*SOURCE EXTRACT*:
↓↓↓

"Tom & Jerry", Dir: Tim Story, 2021
So far on this blog I've resisted reviewing very recent films, with some exceptions, such as the excellent "Lucky Grandma" which does fit the criteria of being difficult to view outside of the usual cinema distribution channels, and thanks to streamings services you can watch it on Apple+ TV.
Where "Tom & Jerry", directed by Tim Story - a director I know little about - is concerned, I watched it primarily because I know personally some of the animators who provided drawn guide animation for the CG artists to use as a basis for the animated characters that you see on-screen and they have considerable expertise in following the animation style set in the original MGM cartoons.
That said, from a purely technical animation standpoint there is little to fault in the film though the "2.5D" treatment of the characters occasionally forces you to wonder if you are looking at pure drawn animation, as seen in "Who Framed Roger Rabbit" for example, or CGI.

↑↑↑

*DATASET*:
↓↓↓

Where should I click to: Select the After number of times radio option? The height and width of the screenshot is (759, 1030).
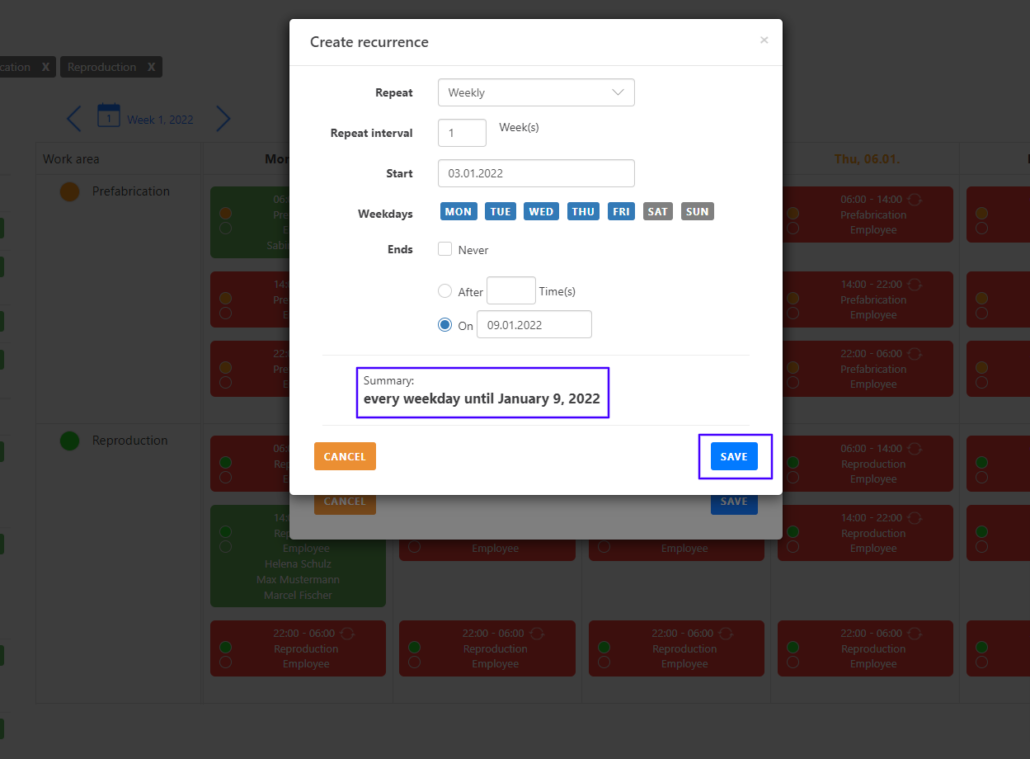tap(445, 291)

↑↑↑
↓↓↓

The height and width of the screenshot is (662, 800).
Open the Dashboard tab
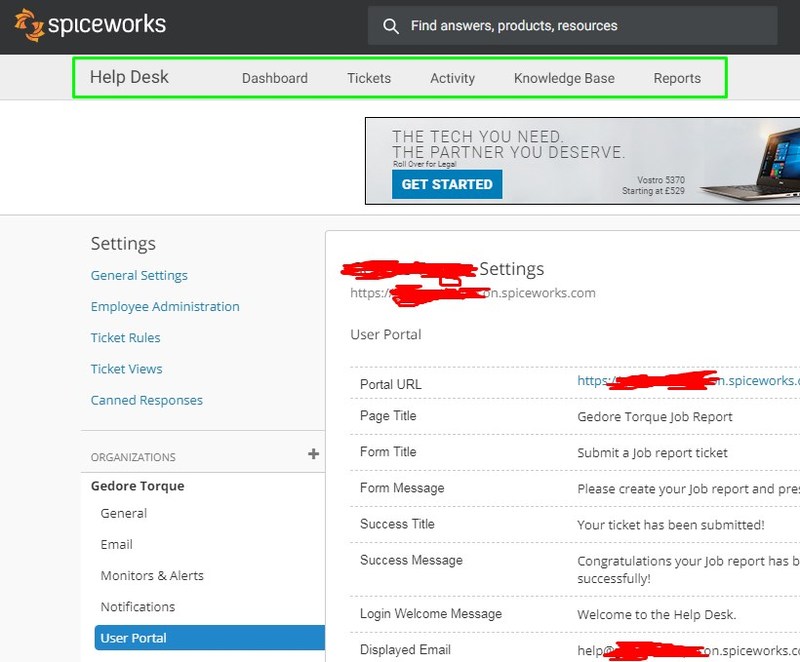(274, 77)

↑↑↑
↓↓↓

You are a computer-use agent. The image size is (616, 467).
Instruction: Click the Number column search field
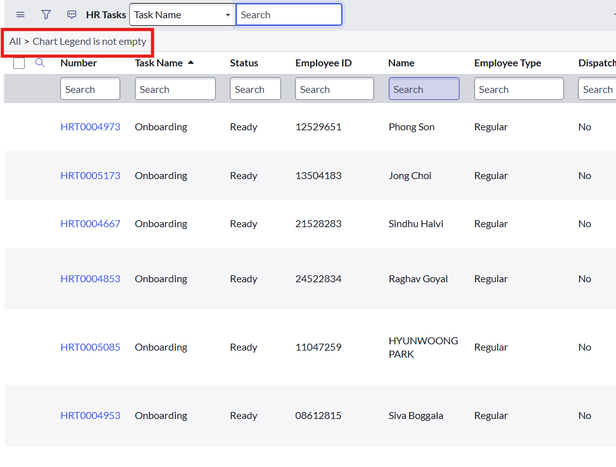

↑↑↑

*REQUIRED WORK*:
A. Translate this sentence from the Tom & Jerry review into Spanish: "That said, from a purely technical animation standpoint there is little to fault in the film though the "2.5D" treatment of the characters occasionally forces you to wonder if you are looking at pure drawn animation, as seen in "Who Framed Roger Rabbit" for example, or CGI."
B. For each statement, say whether it agrees with the Tom & Jerry review. Answer yes or no and quote the words from the review that decide it. (i) The reviewer watched the film mainly because of knowing some of its animators personally. (ii) The reviewer is well acquainted with the work of Tim Story. (iii) "Lucky Grandma" can be watched on Apple+ TV.
C. Resume the Tom & Jerry review after its last sentence, and keep the same voice.
None of the data is needed for this work.

*ANSWERS FOR THE TASKS*:
A. Dicho esto, desde un punto de vista puramente técnico de la animación, hay poco que reprochar a la película, aunque el tratamiento «2.5D» de los personajes a veces te obliga a preguntarte si estás viendo animación dibujada pura, como la que se ve en «Who Framed Roger Rabbit», por ejemplo, o CGI.

B.
(i) Yes: "I watched it primarily because I know personally some of the animators"
(ii) No: "a director I know little about"
(iii) Yes: "you can watch it on Apple+ TV"

C.
On that point, with drawn animation, being essentially flat, it's up to the artist to imply the type of distortion you would get with types of camera lens, if at all, and usually for effect alongside the elastic exaggeration normally associated with the Tom & Jerry cartoons. In CGI since virtual cameras are used on characters that have volume, foreshortening of details that have to appear "2D" can sometimes destroy the illusion, and here the visual effects artists seem to have used techniques to "flatten" the 3D characters whilst retaining the volumetric characteristics of 3D required to simulate light and shade.
But this is a technical digression - what about the film itself ?
I have to say that I didn't laugh for the entire duration of the film, and being a fan of the originals and their fast-paced and anarchic humour this was the most disappointing aspect.
This is effectively 2 films and 2 genres in collision with each other and the outcome is that neither come out well, revealing a basic misunderstanding of why the Tom & Jerry cartoons worked so well - I'm referring to the MGM cartoons and not the later Gene Deitch cartoons that were outsourced to European studios - which is that given the constraint of holding audience attention with animated drawings and making them laugh in the process, there is no hiding place, so you have a non-stop series of escalating gags underscored by music that builds and supports the visuals.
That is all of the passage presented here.